WASHINGTON – Unfractionated heparin outperformed bivalirudin for 28-day outcomes in patients with ST-segment elevation myocardial infarction undergoing primary percutaneous coronary intervention in a single-center randomized trial of more than 1,800 patients when use of a glycoprotein IIb/IIIa inhibitor was kept to a minimum.
Use of unfractionated heparin (UFH) compared with bivalirudin (Angiomax) led to a significant reduction in the rate of combined major adverse coronary events after 28 days compared with bivalirudin driven primarily by a significant cut in the rate of acute stent thrombosis and repeat myocardial infarctions with no increased risk for major bleeding events, consistent results across all subgroups examined, and the potential for substantial savings in drug costs, Dr. Adeel Shahzad said at the annual meeting of the American College of Cardiology.
The combined rate of major adverse coronary events was 6% in patients treated with UFH and 9% in those treated with bivalirudin, a statistically significant difference for the study’s primary efficacy endpoint. The rate of major bleeding events, the study’s primary safety endpoint, occurred in 3.5% of patients treated with bivalirudin and in 3.1% of those who received UFH, a difference that was not statistically significant.
The superior outcome with UFH in this study, which contrasted sharply with the results of several prior head-to-head comparisons of the two drugs in patients with a ST-segment elevation myocardial infarction (STEMI) or other acute coronary syndrome events undergoing primary percutaneous coronary intervention (PCI) seemed closely tied to the study’s protocol that restricted coadministration of a glycoprotein IIb/IIIa inhibitor (such as abciximab [ReoPro]) to only those patients experiencing thrombotic complications during PCI ("bailout" use).
"For the first time, unfractionated heparin was used like bivalirudin," with low use of a glycoprotein IIb/IIIa inhibitor, noted the study’s principal investigator, Dr. Rod Stables, director of the cardiac catheterization laboratory at Liverpool (England) Heart and Chest Hospital.
Current STEMI management guidelines from the American College of Cardiology and American Heart Association (J. Am. Coll. Cardiol. 2013;61:e78-140) and from the European Society of Cardiology (Eur. Heart J. 2012;33:2569-619) endorse use of either bivalirudin or UFH as an anticoagulant when patients undergo primary PCI. The European guidelines say that bivalirudin is preferred over UFH when a glycoprotein IIb/IIIa antagonist is administered along with UFH.
"It’s perfectly legitimate with the guidelines to use unfractionated heparin, but most people [in the United States] use bivalirudin or a glycoprotein IIb/IIIa inhibitor with heparin," said Dr. Spencer B. King III, an interventional cardiologist at St. Joseph’s Health System in Atlanta.
Based on the new results, "people will say it’s really interesting, and they may at least think about not using bivalirudin all the time," said Dr. David R. Holmes Jr., an interventional cardiologist and professor of medicine at the Mayo Clinic in Rochester, Minn. "Those who are believers in bivalirudin will continue to use it, but others will say that heparin did just fine [in this trial] and is less expensive.
Dr. Stables predicted that based on these results, interventionalists at his institution who can choose between bivalirudin and UFH will increasingly use heparin, a change that he estimated could save his hospital as much as 500,000 pounds per year (about $800,000).

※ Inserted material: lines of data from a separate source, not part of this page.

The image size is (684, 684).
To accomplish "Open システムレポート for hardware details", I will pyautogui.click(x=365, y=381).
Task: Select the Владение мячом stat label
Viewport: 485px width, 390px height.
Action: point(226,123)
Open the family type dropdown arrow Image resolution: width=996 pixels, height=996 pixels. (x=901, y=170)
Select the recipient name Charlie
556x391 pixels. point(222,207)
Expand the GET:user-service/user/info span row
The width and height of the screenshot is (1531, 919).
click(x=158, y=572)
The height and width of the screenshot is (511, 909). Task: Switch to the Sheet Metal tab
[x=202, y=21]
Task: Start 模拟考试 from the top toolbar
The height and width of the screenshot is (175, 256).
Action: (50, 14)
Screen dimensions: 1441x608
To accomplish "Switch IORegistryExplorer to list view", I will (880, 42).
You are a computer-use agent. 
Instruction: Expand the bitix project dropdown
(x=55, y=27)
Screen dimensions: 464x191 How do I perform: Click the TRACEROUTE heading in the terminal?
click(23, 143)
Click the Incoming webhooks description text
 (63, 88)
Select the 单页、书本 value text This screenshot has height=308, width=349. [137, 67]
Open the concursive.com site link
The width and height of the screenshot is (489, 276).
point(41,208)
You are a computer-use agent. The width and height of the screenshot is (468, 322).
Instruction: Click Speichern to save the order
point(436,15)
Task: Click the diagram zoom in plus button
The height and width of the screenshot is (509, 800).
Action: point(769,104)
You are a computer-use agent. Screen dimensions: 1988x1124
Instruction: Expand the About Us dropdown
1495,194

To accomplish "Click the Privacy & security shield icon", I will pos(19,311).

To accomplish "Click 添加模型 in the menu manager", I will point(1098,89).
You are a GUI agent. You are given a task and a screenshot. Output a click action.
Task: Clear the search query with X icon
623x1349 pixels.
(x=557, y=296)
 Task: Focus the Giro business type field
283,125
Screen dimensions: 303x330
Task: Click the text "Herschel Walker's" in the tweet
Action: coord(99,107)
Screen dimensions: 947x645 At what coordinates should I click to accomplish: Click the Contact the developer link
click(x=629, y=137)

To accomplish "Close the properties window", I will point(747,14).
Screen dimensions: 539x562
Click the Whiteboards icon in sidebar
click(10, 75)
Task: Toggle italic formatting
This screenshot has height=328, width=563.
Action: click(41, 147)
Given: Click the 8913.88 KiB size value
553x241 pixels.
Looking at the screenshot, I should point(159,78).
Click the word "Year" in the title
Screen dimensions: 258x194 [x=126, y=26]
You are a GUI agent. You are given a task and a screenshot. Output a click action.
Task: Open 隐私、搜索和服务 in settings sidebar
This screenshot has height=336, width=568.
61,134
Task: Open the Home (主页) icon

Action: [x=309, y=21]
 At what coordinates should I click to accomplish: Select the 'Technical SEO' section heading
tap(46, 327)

The HEAT-PPCI (How Effective are Antithrombotic Therapies in Primary PCI) trial randomized 1,829 STEMI patients at Liverpool Heart and Chest Hospital during February 2012–November 2013. The data analysis included the 1,812 patients from the series who agreed to participate in the study, which had a delayed-consent design (see sidebar). A total of 1,917 patients with STEMI presented at Liverpool during this 22-month period, with about 5% of patients excluded because of prespecified exclusion criteria. This produced a highly representative, "real-world" population. "It’s the closest you can get to an all-comers trial," Dr. Stables said.
About 62% of the patients received ticagrelor (Brilinta) as an antiplatelet drug, about 27% received prasugrel (Effient), and the remaining 11% received clopidogrel. About 14% of the bivalirudin-treated patients and about 16% of those randomized to receive UFH were treated with a glycoprotein IIb/IIIa inhibitor. The door-to-balloon time for patients in the study averaged 29 minutes, and the average age of the patients was 63 years. About 81% of patients underwent coronary catheterization by radial-artery access, with the remainder undergoing femoral-artery access; about 82% of all patients had a PCI procedure actually performed. And of those who underwent primary PCI, about 92% of all patients received at least one coronary stent. The 907 consenting patients randomized to UFH received a dose of 70 units/kg prior to catheterization. The 905 consenting patients randomized to bivalirudin received a 0.75-mg/kg bolus and a 1.75-mg/kg/hour infusion during their procedure.